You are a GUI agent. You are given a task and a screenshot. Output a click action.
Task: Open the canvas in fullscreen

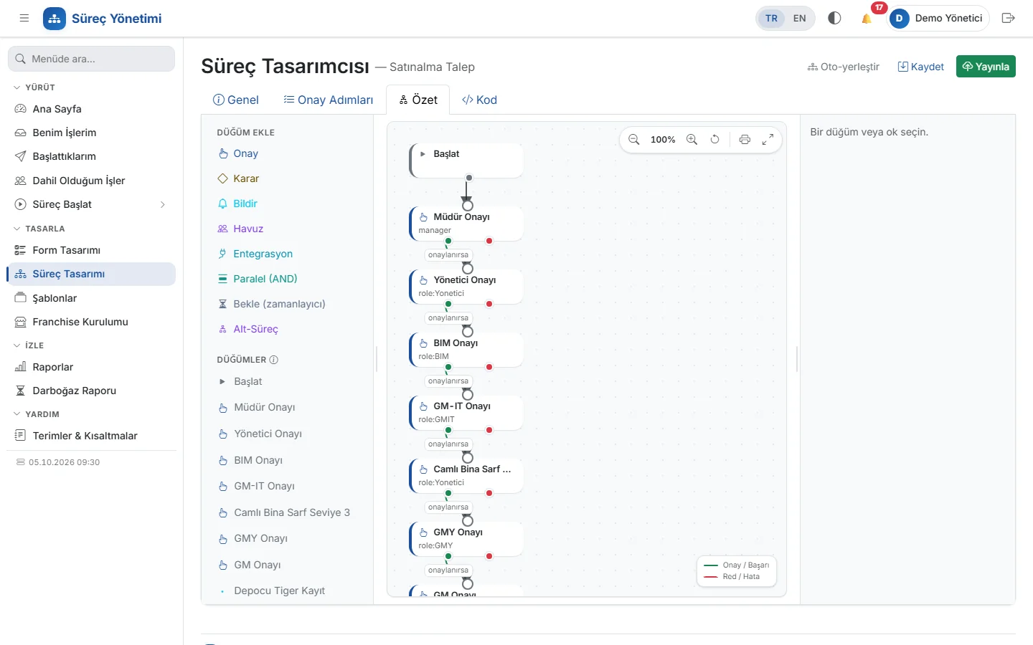coord(768,140)
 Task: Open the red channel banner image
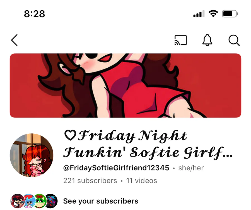[126, 86]
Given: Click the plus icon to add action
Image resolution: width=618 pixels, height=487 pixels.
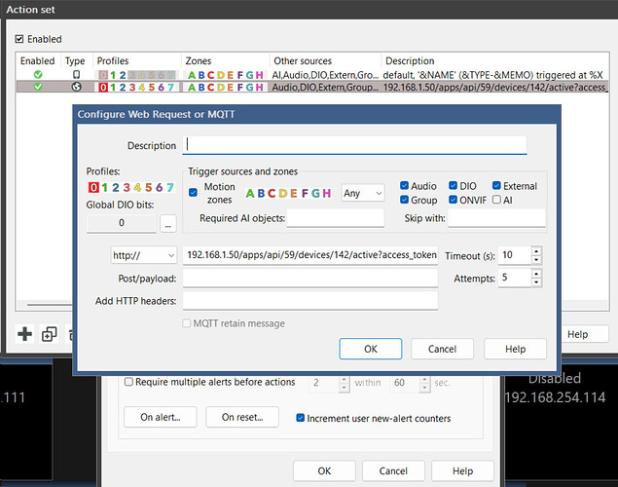Looking at the screenshot, I should (25, 334).
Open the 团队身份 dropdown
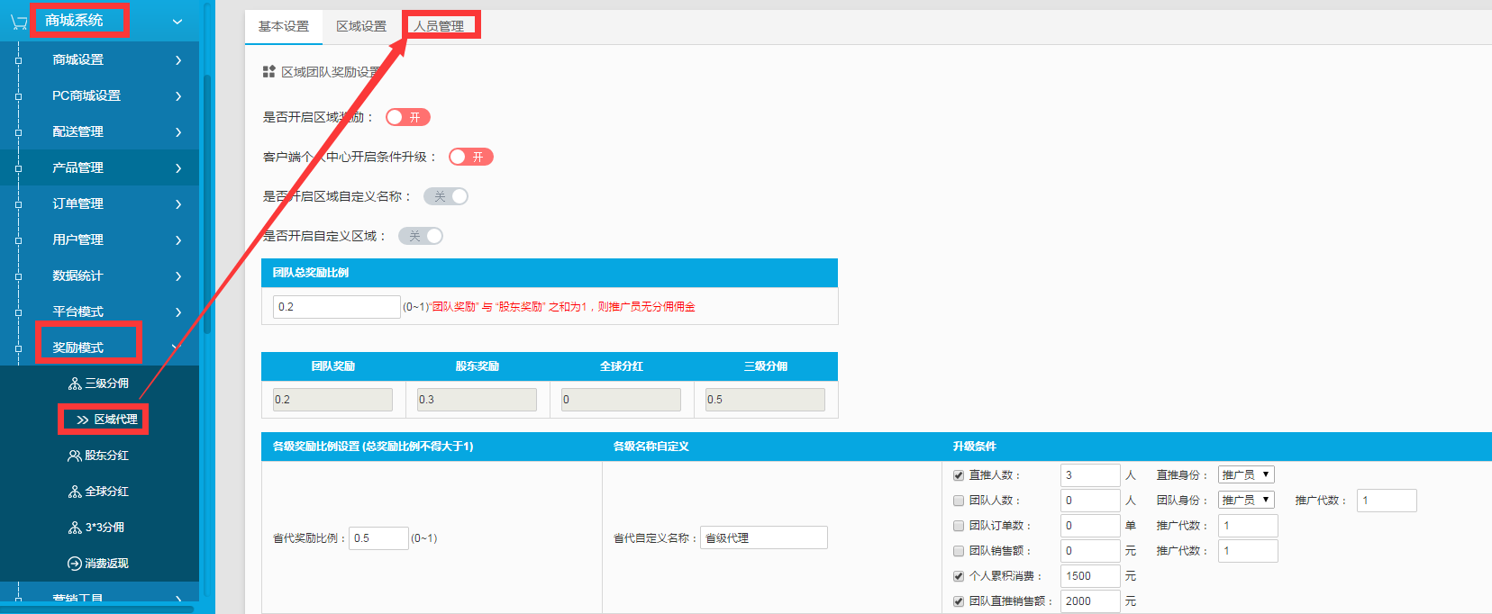The image size is (1492, 614). pyautogui.click(x=1246, y=500)
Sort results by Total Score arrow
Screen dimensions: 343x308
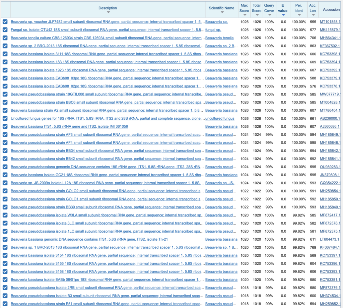click(x=257, y=15)
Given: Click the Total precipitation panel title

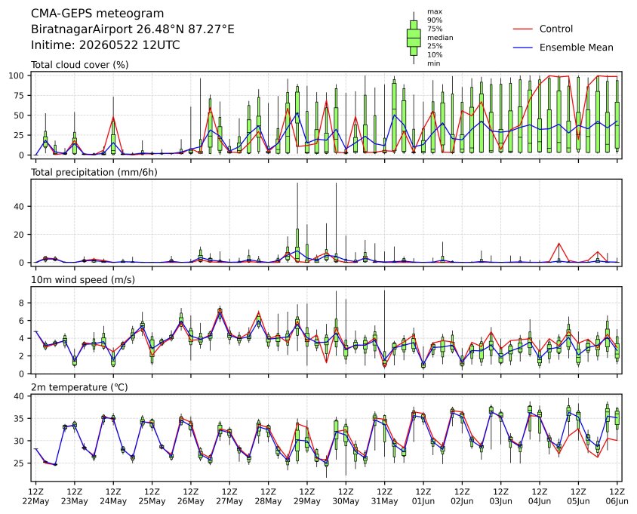Looking at the screenshot, I should (94, 172).
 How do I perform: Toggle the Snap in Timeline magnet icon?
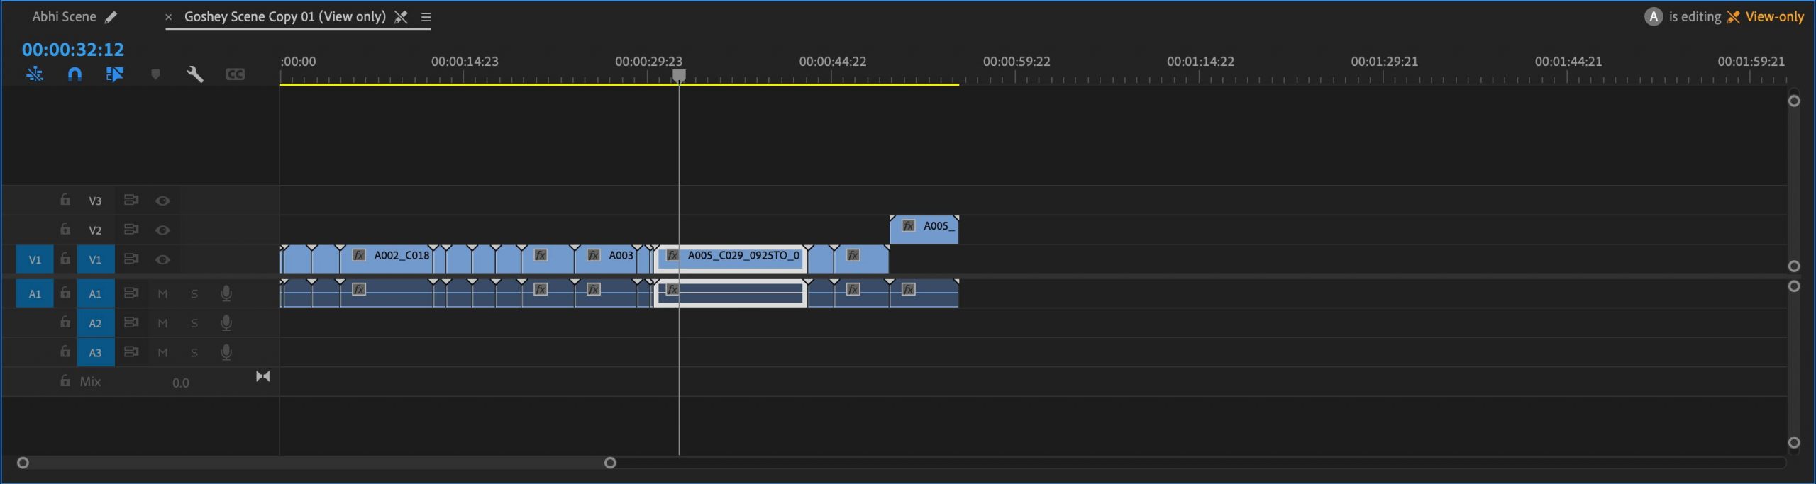74,74
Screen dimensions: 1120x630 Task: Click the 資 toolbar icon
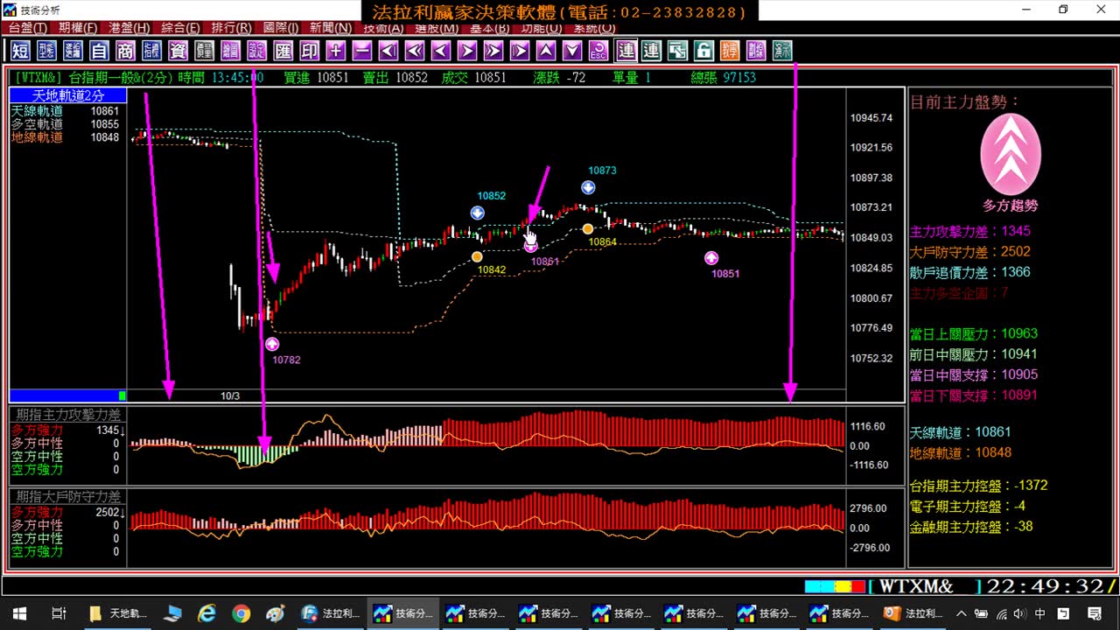(179, 50)
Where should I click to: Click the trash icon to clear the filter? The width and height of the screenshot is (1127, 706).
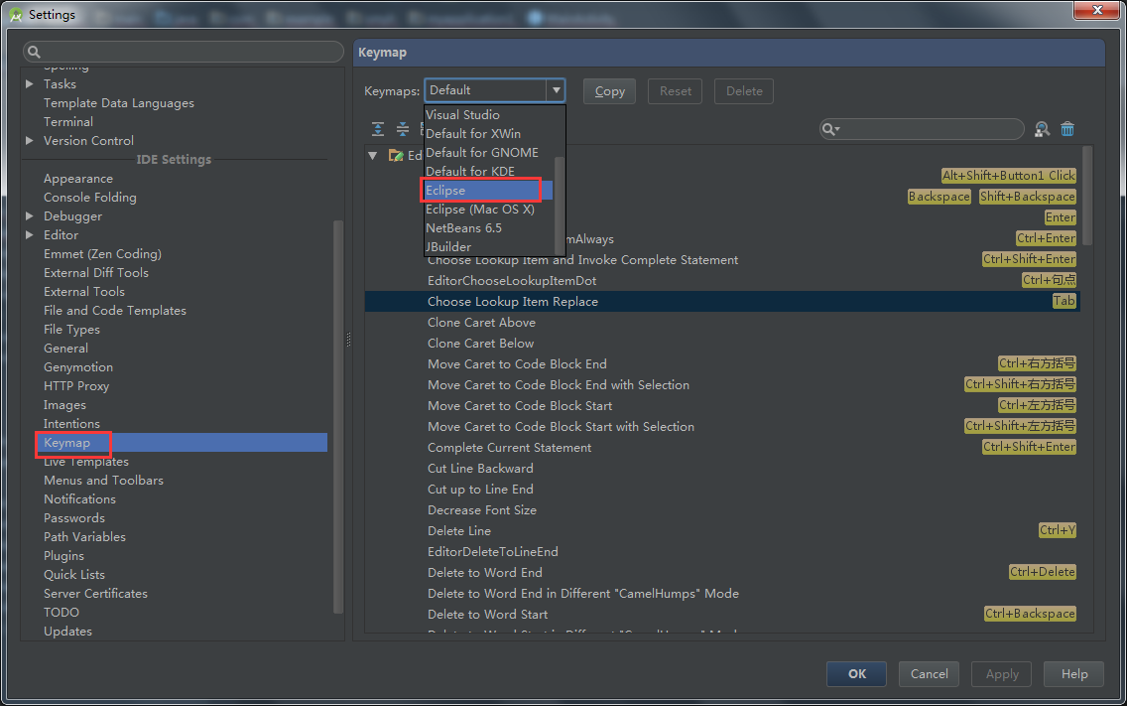[1067, 129]
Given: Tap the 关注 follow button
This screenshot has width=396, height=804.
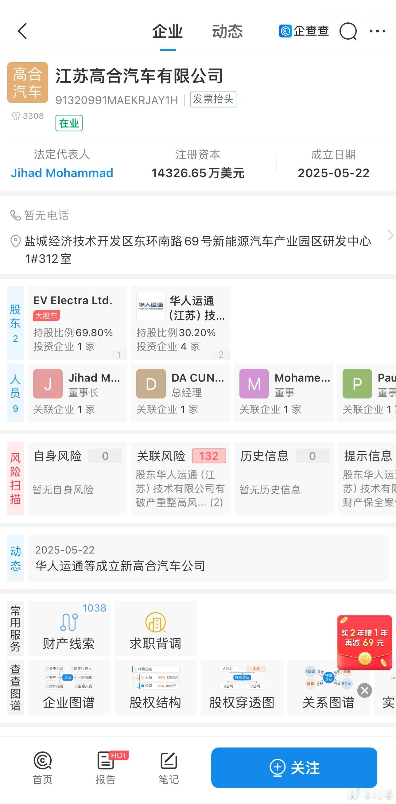Looking at the screenshot, I should pos(294,767).
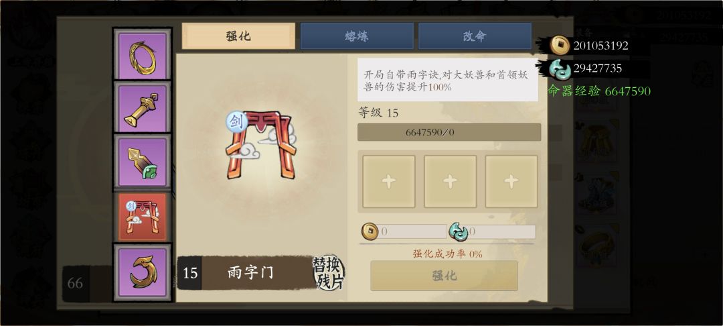This screenshot has width=723, height=326.
Task: Tap the blue 剑 badge on gate artwork
Action: coord(236,122)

########################################

▸ TRY IT
If an entry holds a picture, leave that picture out, and transcribe the rest of the listing above exactly.

▸ RESPONSE
You are a GUI agent. You are given a task and a screenshot. Output a click action.
Task: Open the canvas in fullscreen

coord(768,140)
 Task: Open the red channel banner image
[126, 86]
Given: Click the plus icon to add action
Image resolution: width=618 pixels, height=487 pixels.
Looking at the screenshot, I should (25, 334).
Open the 团队身份 dropdown
The image size is (1492, 614). pyautogui.click(x=1246, y=500)
Sort results by Total Score arrow
Screen dimensions: 343x308
click(x=257, y=15)
Given: Click the Total precipitation panel title

Looking at the screenshot, I should (94, 172).
 How do I perform: Toggle the Snap in Timeline magnet icon?
74,74
Screen dimensions: 1120x630 Task: Click the 資 toolbar icon
(179, 50)
Where should I click to: Click the trash icon to clear the filter? The width and height of the screenshot is (1127, 706).
[1067, 129]
Given: Tap the 关注 follow button
This screenshot has width=396, height=804.
Looking at the screenshot, I should pos(294,767).
This screenshot has width=723, height=326.
Task: Tap the blue 剑 badge on gate artwork
Action: coord(236,122)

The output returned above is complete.